So the princess of Asuliun, Aniera, has a terrible illness. The purpose of this whole quest thing was to find someone who was worthy of doing the second quest, which is to find an island with an alien on it that, when bonded with a human, renders the human immortal.
So Klim and Yriah go to that island, face some dangers, and find the alien.
They get back to Asuliun. It’s too late; the princess is already dead.
The griffin shows up again―actually I just checked and it turns out to be spelled gryphon―and tells Klim that he has passed all the tests and is now ready to go back to his own time to fight the necromancers. Because Yriah doesn’t have much else to do with himself these days, he gets to go too.
And that’s…where the book ends.
I guess it’s probably intentional that the quest that kicked this whole narrative off is left completely unresolved. Still, what a weird way to end the book.

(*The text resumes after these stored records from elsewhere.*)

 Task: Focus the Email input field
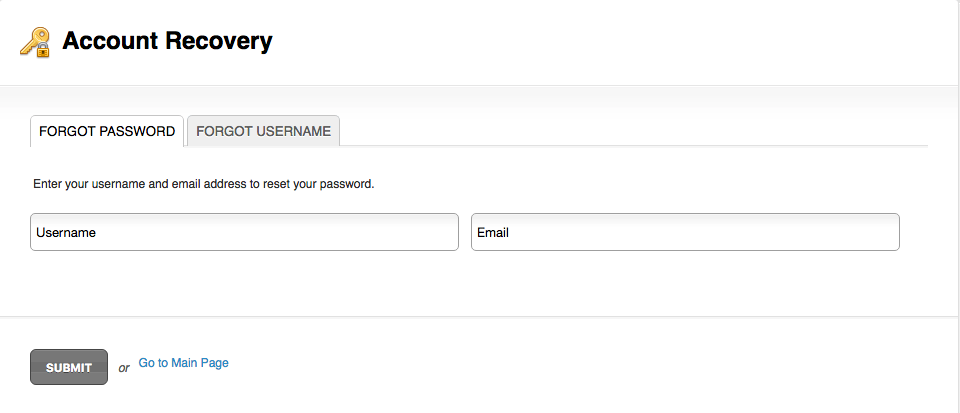pyautogui.click(x=685, y=232)
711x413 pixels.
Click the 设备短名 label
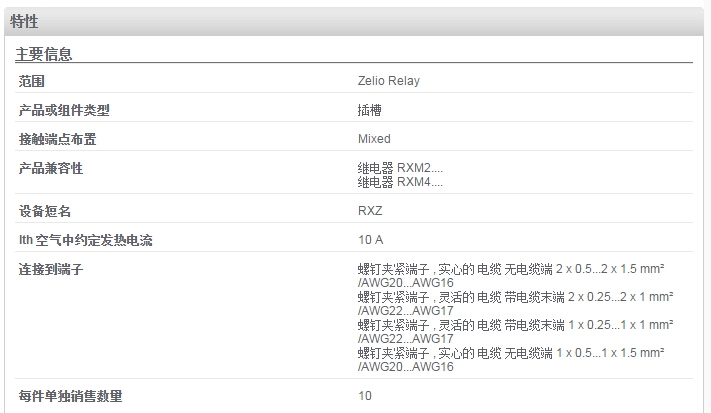(44, 211)
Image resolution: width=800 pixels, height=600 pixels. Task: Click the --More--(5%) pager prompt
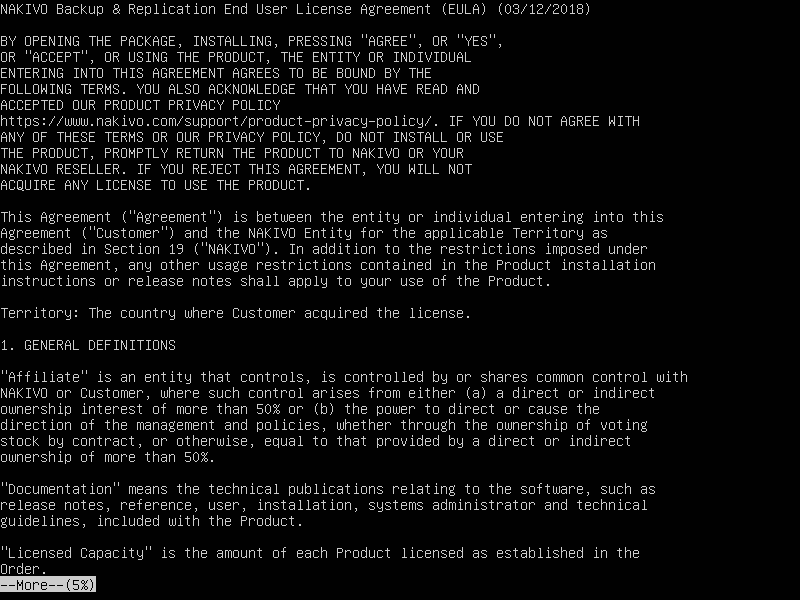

Apparently Damien Broderick redid this book some years later as The Black Grail. I’m interested to see how that turned out.
Broderick is also, from what I see here on the Encyclopedia of Science Fiction, a major scholar and literary critic who focuses on science fiction. His fiction is influenced by postmodernism and his own scholarly ideas. That’s pretty cool.

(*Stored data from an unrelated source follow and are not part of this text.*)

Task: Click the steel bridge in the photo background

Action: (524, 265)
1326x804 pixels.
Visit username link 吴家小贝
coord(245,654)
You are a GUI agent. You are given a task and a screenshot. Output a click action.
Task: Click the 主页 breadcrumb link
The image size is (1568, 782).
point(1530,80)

The SFE also calls him a “prankster,” which perhaps explains a bit about this novel, although I’m still not sure exactly what was going on with it in the big picture. Yeah, it’s a pretty schlocky book with ridiculous proper nouns and a bad plot and prose that’s so bad that it’s both hilarious and nigh-unreadable. But there’s also that hidden layer of funny, something that I probably would have missed if not for a lucky stray thought that ran through my head. So what is this book? Is it satire? Is it a loving tribute?

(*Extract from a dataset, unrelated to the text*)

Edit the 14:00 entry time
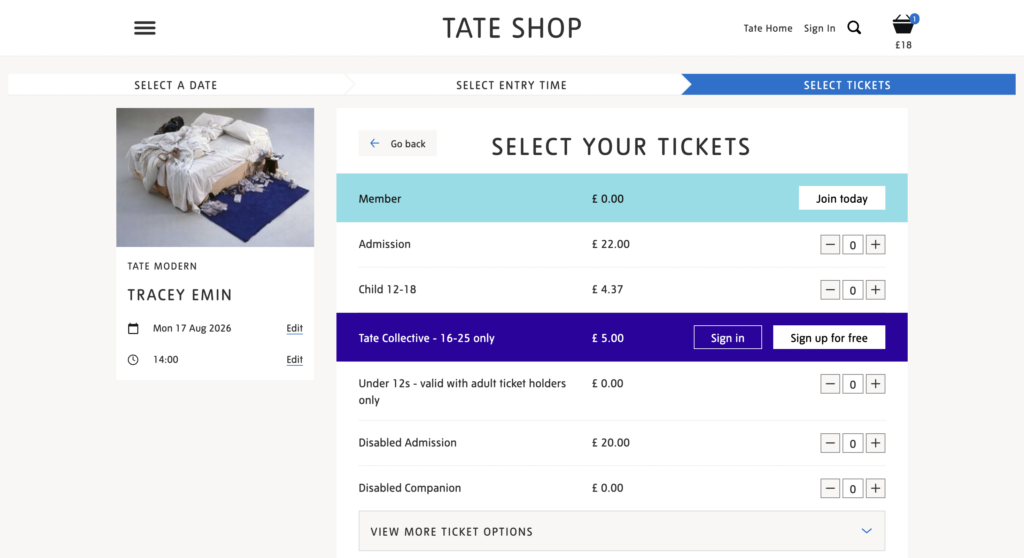tap(295, 359)
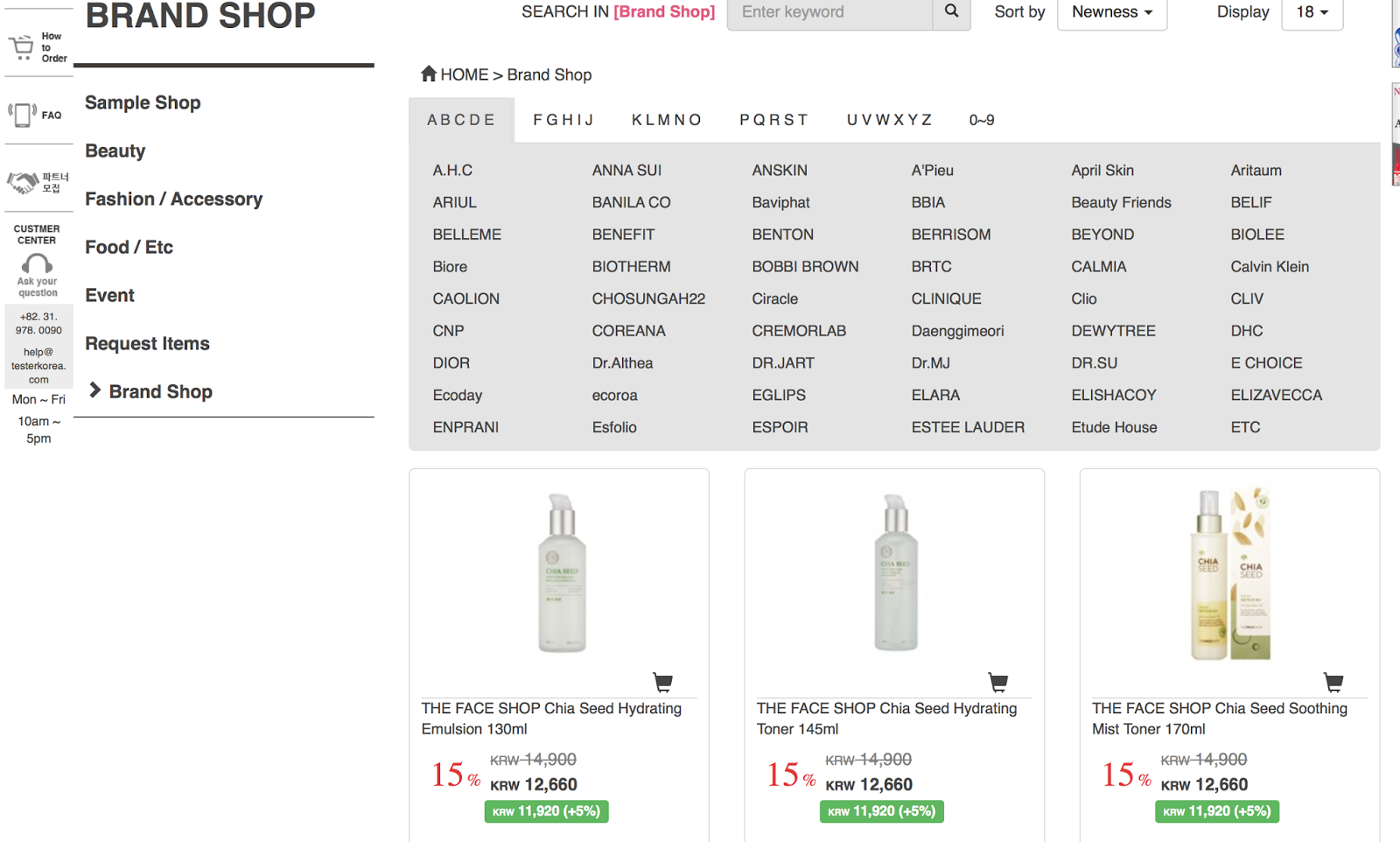Open Sample Shop in the sidebar menu
The height and width of the screenshot is (842, 1400).
[x=143, y=102]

The dedication to this book reads, in part,
For the Monash Student Loan Committee
who made it necessary
So here’s my working theory:
This was Damien Broderick’s first novel. He’d written some short stories before this, and perhaps some scholarship/fandom stuff, so he knew about science fiction. One day he got a student loan bill that he couldn’t make that month. It happens. It’s happened to me a great number of times. Unlike me, Broderick decided to do something about it. He wrote a novel. Being genre savvy, he wrote something trite and uninteresting because he knew it would probably be more likely to sell to SF publishers of the time. At the same time, though, he decided to have a little fun with it. He threw in things that he expected the publishers―and perhaps much of the target audience―to miss, just because he found it hilarious. He took some clichés and common tropes and cranked them up to eleven, played with them, exposed them for what they are, and hopefully used them to make that student loan payment.
I hope someone else knows more than I do and can tell me if I’m close.
(I really hope that someone is Damien Broderick).
I kept checking in all week to see if Damien Broderick replied. I’m probably as disappointed as you are.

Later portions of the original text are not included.